Используя стиль принципиальной, деловитой серьезности, когда вещи говорят сами за себя и сами квалифицируют себя перед глазами читателя как теоретические или комические, а чаще всего как трагические и комические одновременно, Флобер преодолел романтическую порывистость и неуверенность в изображении современности; в его художественном настроении уже чувствуется что-то от будущего позитивизма, хотя он и резко негативно отзывается при случае о Конте. Флоберовская деловитость создавала возможность для развития, о котором мы будем говорить в последующих главах. Кстати, мало кто из позднейших писателей с такой ясностью и ответственностью подошел к задаче отображения современной действительности, как Флобер; но среди них были таланты более свободные, оригинальные и сильные.
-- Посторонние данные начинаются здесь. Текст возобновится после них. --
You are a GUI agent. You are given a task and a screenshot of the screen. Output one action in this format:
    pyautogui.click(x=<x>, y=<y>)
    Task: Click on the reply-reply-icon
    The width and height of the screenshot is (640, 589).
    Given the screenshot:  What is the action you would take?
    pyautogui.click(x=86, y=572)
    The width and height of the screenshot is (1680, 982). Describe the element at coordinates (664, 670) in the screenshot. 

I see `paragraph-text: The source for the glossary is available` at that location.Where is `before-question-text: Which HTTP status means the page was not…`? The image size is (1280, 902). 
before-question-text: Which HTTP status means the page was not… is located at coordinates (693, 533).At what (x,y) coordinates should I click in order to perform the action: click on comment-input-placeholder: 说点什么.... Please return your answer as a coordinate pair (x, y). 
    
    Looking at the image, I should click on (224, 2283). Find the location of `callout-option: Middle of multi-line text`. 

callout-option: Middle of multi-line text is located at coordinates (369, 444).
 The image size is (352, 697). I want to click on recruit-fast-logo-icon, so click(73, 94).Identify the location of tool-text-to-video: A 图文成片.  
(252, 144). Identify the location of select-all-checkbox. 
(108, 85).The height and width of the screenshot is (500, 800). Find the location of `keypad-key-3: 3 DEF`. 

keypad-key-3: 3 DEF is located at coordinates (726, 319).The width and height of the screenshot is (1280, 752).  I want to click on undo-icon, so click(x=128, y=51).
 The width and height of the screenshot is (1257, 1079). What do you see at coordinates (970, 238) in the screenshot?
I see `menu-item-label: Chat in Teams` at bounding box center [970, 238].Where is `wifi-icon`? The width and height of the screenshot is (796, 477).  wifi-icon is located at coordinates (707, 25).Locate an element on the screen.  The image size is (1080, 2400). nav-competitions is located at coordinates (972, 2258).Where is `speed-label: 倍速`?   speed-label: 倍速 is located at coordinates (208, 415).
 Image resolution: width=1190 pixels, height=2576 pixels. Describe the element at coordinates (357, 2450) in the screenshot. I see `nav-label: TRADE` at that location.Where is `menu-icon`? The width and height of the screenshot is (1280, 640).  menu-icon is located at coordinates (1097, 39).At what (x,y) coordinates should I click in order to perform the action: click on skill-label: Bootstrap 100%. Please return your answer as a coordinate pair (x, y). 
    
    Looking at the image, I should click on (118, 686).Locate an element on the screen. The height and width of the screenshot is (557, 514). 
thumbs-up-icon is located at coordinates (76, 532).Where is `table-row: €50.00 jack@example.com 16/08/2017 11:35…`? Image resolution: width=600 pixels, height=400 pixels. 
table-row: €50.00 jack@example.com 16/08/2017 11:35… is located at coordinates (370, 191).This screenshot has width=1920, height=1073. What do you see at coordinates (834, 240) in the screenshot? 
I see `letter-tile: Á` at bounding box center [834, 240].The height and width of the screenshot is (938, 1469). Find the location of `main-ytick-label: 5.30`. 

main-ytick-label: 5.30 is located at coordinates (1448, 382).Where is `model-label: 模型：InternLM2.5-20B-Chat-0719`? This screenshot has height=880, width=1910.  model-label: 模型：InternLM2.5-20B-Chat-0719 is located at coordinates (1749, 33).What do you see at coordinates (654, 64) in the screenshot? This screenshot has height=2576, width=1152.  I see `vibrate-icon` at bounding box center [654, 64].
Серьезное отношение к повседневной действительности, проблемно-экзистенциальное изображение широких социальных слоев, с одной стороны, погружение любых обыденных событий и персонажей в общий ход современной истории, исторически подвижный фон, с другой стороны, — вот, по нашему
мнению, основы современного реализма, и вполне естественно, что широкая и гибкая форма романа оказалась наиболее приспособленной к передаче этих элементов. Если мы не ошибаемся, Франция внесла наибольший вклад в развитие современного реализма в XIX веке. Как обстояли дела в Германии, мы выяснили в конце предыдущей главы. В Англии развитие в принципе было таким же, что и во Франции, но оно совершалось медленнее и спокойнее, без резкого перелома между 1780 и 1830 годами; оно начинается здесь раньше и гораздо дольше, вплоть до викторианской эпохи, сохраняет традиционные формы. Уже у Филдинга («Том Джонс» появился в 1749 году) современный реализм в изображении жизни выражен гораздо ярче, чем во французских романах того же периода; намечена и некоторая динамика исторического фона; однако замысел в целом отличается скорее моралистическим характером и далек от проблемной и экзистенциальной серьезности жизни; с другой стороны, еще у Диккенса, произведения которого выходят в свет начиная с тридцатых годов XIX века, от динамики политико-исторического фона мало что остается, несмотря на сильное социальное чувство писателя и суггестивную плотность изображаемой им «среды»; в то же время Теккерей, приурочивающий действие «Ярмарки тщеславия» (1847—1848) к историческим событиям (время до и после битвы при Ватерлоо), в целом сохраняет полусатирическое, получувствительное мировосприятие моралиста, мало чем отличающееся от мировосприятия XVIII века. К сожалению, мы вынуждены отказаться даже от самого общего разговора о возникновении современного русского реализма («Мертвые души» Гоголя появились в 1842 году, рассказ «Шинель» уже в 1835), ибо поставленная нами задача предполагает чтение произведения на языке оригинала. Мы вынуждены будем довольствоваться указаниями на воздействие, оказанное русским реализмом в более позднее время.